By “real” money I mean millions of dollars coming out of the state and federal treasuries to invest your tax dollars in some other guy’s private enterprise.

It’s all legal. It’s all intended to stimulate our economy and provide jobs. It’s all designed to enhance economic opportunity. It’s all … worthy of a little exposure to light from time to time, shall we say.

Right now all of us are invested in the network television business targeting black markets.

You and I and all other state income taxpayers essentially are part benefactors and part owners of Soul of the South. That’s a Little Rock-based fledgling television network emphasizing African-American programming and targeting black populations primarily in the South, but also in major metropolitan areas nationwide.

It may be a swell idea. Certain folks seem to think so, by which I refer to the Arkansas Development Finance Authority, the Arkansas Economic Development Commission and the Arkansas governor’s office.

Gov. Mike Beebe, by the way, has received substantial political backing from Richard Mays of Little Rock, the chairman of Soul of the South who is a former justice of the Arkansas Supreme Court and, before that, was the first black state legislator elected in Arkansas in the 20th Century.

Grant Tennille, the governor’s director of the Economic Development Commission, told me that Mays was not among the persons directly communicating with his agency to seek state subsidies for the venture.

He said Beebe knew nothing of the matter or its investors until Tennille’s department recommended that he release a half-million dollars from his Quick Action Closing Fund. That money was needed so that Soul of the South could renovate a building in the Markham-Shackleford area for a newsroom.

Actually, though, Soul of the South says on its website that “the combination of private investments and state incentives was orchestrated largely through the combined efforts of lead investors Judge Richard Mays” and others.

Perhaps “orchestrating” and making your participation known to your friend the governor are two different things. Perhaps Mays himself orchestrated only the private side.

So here’s the deal:

In 2010 the Obama administration, trying to stimulate the economy, set aside a sum of money at the federal Treasury Department that states could qualify to tap to make direct equity investments in new business ventures.

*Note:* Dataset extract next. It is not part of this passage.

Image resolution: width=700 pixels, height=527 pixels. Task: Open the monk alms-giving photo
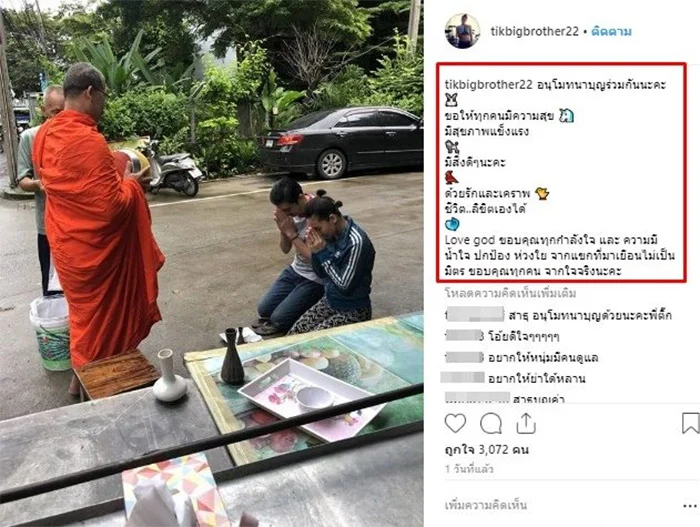click(212, 264)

Arkansas designated the Development Finance Authority, which coordinates various forms of public private finance, to administer the program locally.

That agency has qualified for $13.7 million, of which $1 million was given on a contingency basis to this Soul of the South enterprise. The venture, based in Little Rock, intends to employ 150 or more persons in good-paying jobs.

The contingency was that the investors had to raise $4 million privately to get the state’s $1 million. They succeeded in that, but did so with $1.7 million of that privately raised $4 million essentially underwritten by state taxpayers.

That’s because the Economic Development Commission granted the venture the authority to sell investors “equity investment tax credits.” Those devices permitted $1.7 million in private investments in Soul of the South to be taken directly off tax liabilities that otherwise would have flown into the state treasury to join your tax remittances in paying for services.

So that’s $2.7 million—$1 million from Washington through the Development Finance Authority, which was contingent on $4 million that the venture raised in part by selling $1.7 million in forgiven state income taxes.

The $1 million from the Finance Authority bought a direct equity position for the agency that the private investors presumably would buy out as they achieve success.

But then, using a mortgage provided by the private nonprofit Arkansas Capital Corp., the venture bought a building that then needed renovating so that it could provide the network with a newsroom for news programming targeting the market areas.

So that was the $500,000 that the Economic Development Commission recommended the governor tap from his Quick Action Closing Fund. That’s the pot of money supplied by surplus taxpayer dollars to provide the governor discretion and flexibility to get new-job opportunities locked down with late-deal incidentals.

Beebe—otherwise oblivious, according to Tennille—said OK.

So we the taxpayers have put a total of $3.2 million in this television venture, which is not yet available on Comcast Cable in Little Rock.

That would buy a lot of gasoline to get a lieutenant governor’s pickup between Springdale and Little Rock.

But Darr was outside the law. This is within the law and potentially productive—and a lot more money, all at risk.

We can hope for smashing success, which I would describe as steady, good-paying jobs beaming a thriving television network from home offices in Little Rock.